Records locating words and elements
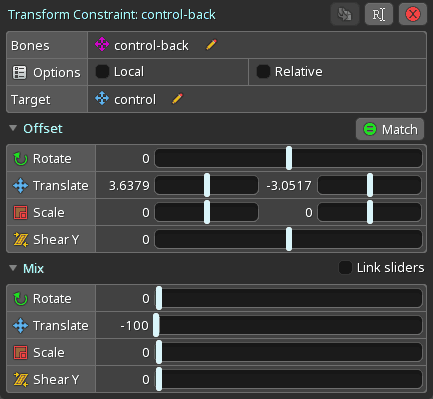Collapse the Offset section
Image resolution: width=433 pixels, height=399 pixels.
[x=13, y=128]
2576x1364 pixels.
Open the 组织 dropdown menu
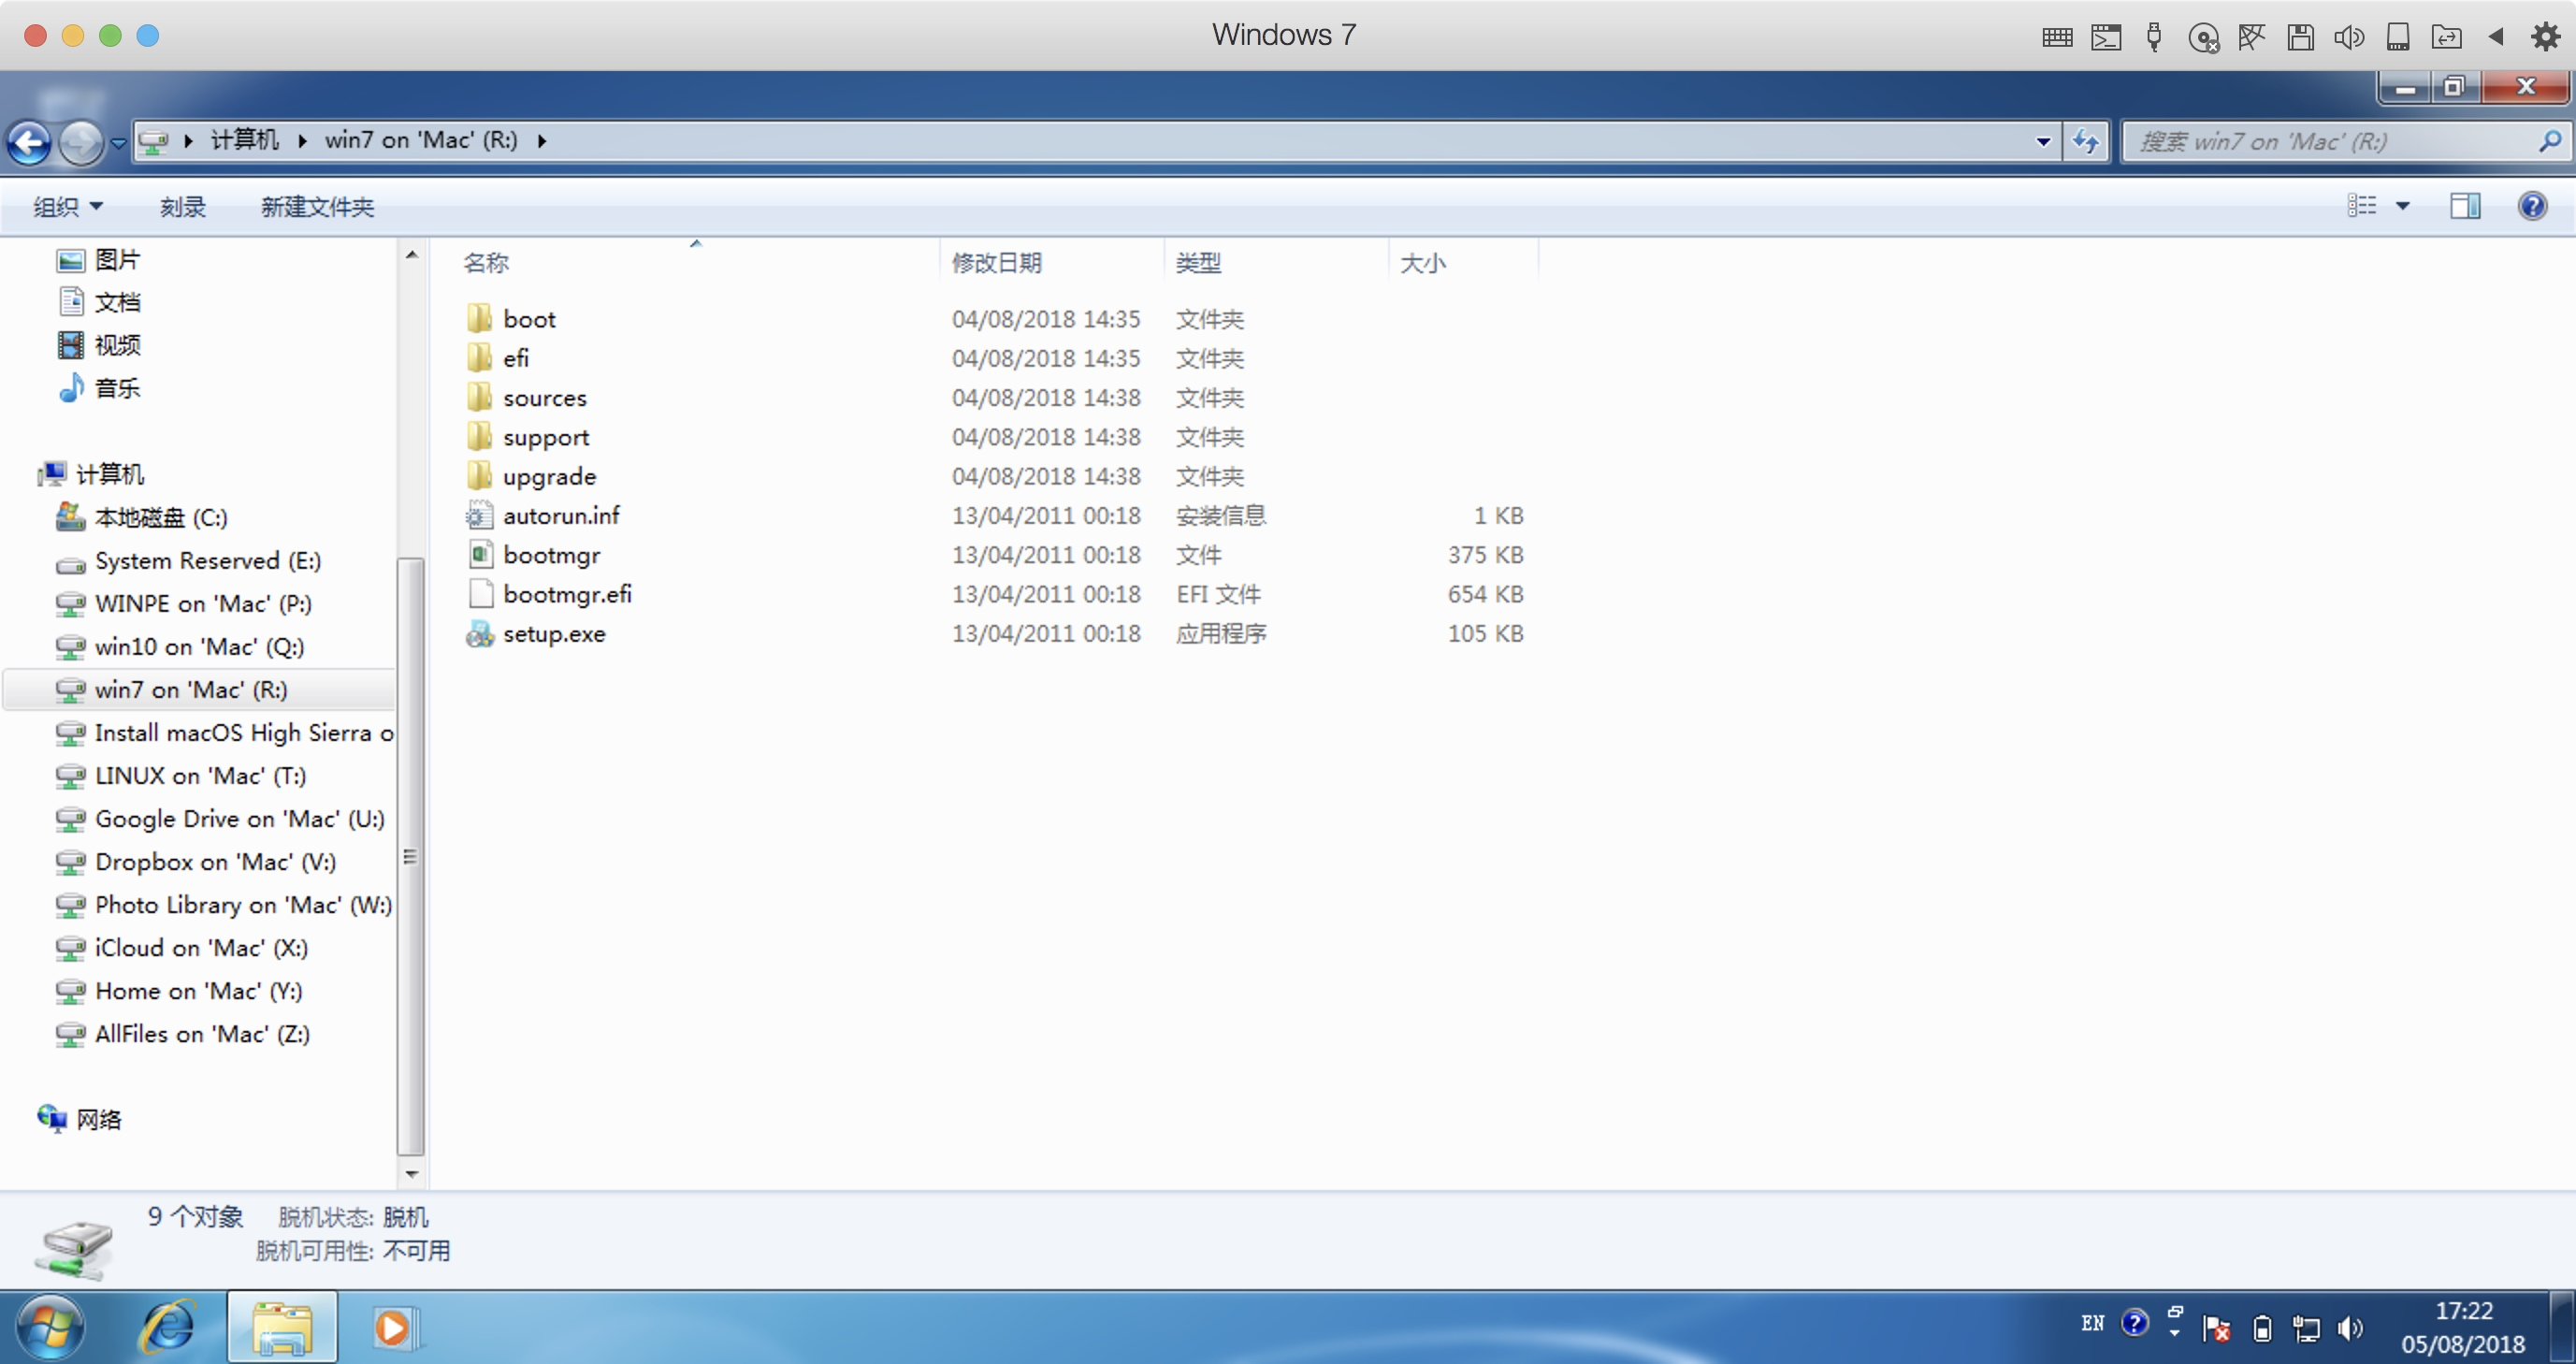pos(67,207)
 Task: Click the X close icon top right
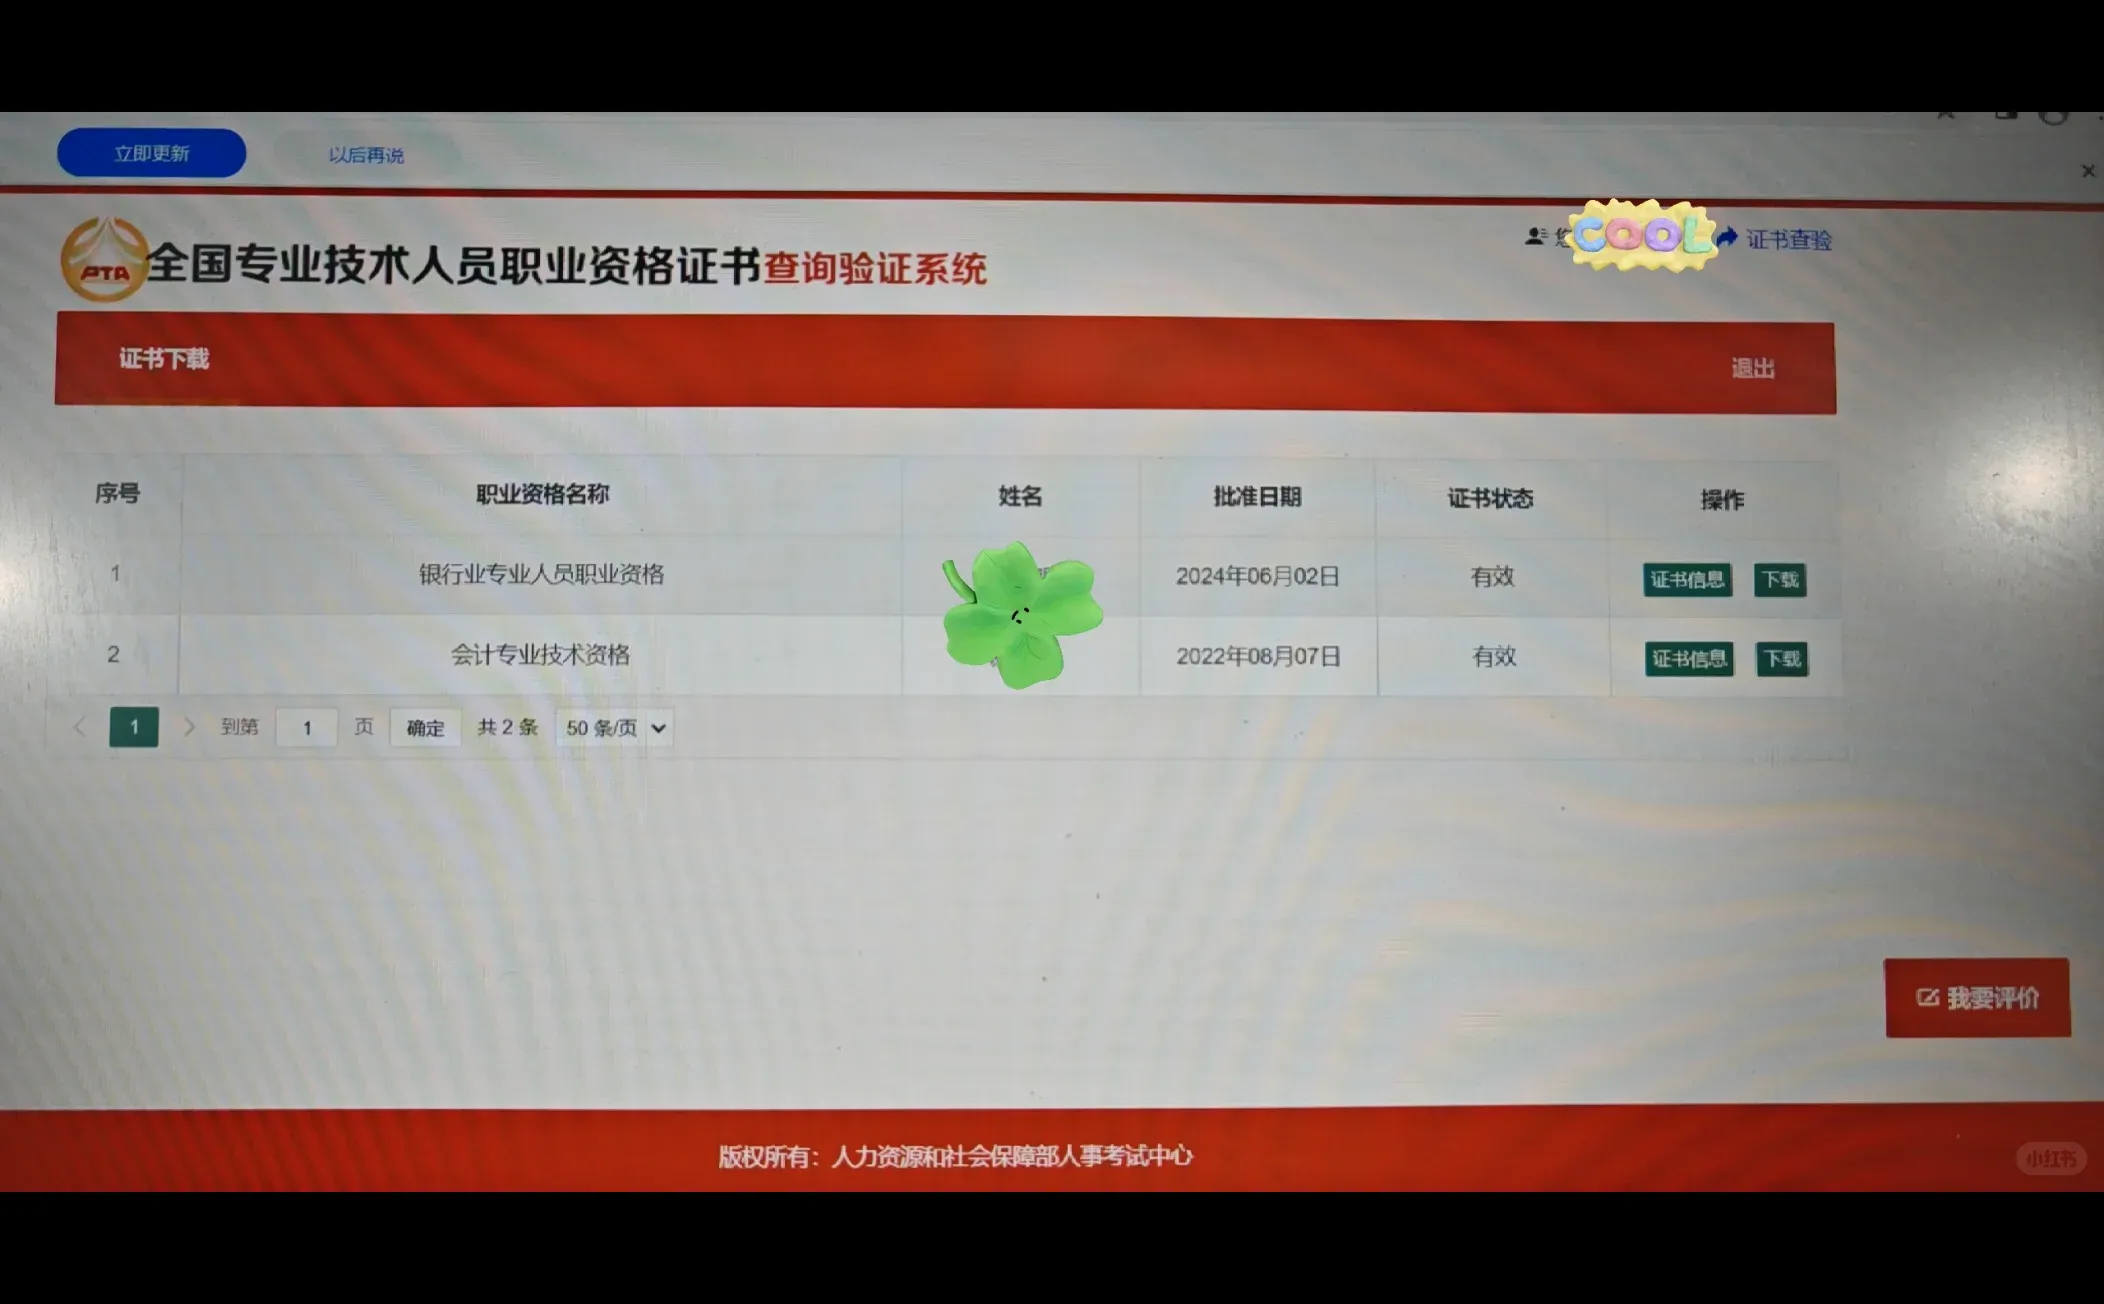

◆ WHAT IS BEING ASKED
Rewrite the lines as a numbered list, starting at the line that contains "2576x1364 pixels." and ending at the last line of the records, with blank lines skipped. Leave the pictures out of your list.

◆ ANSWER TO THIS TASK
1. 2576x1364 pixels.
2. Open the 组织 dropdown menu
3. pos(67,207)
4.  Task: Click the X close icon top right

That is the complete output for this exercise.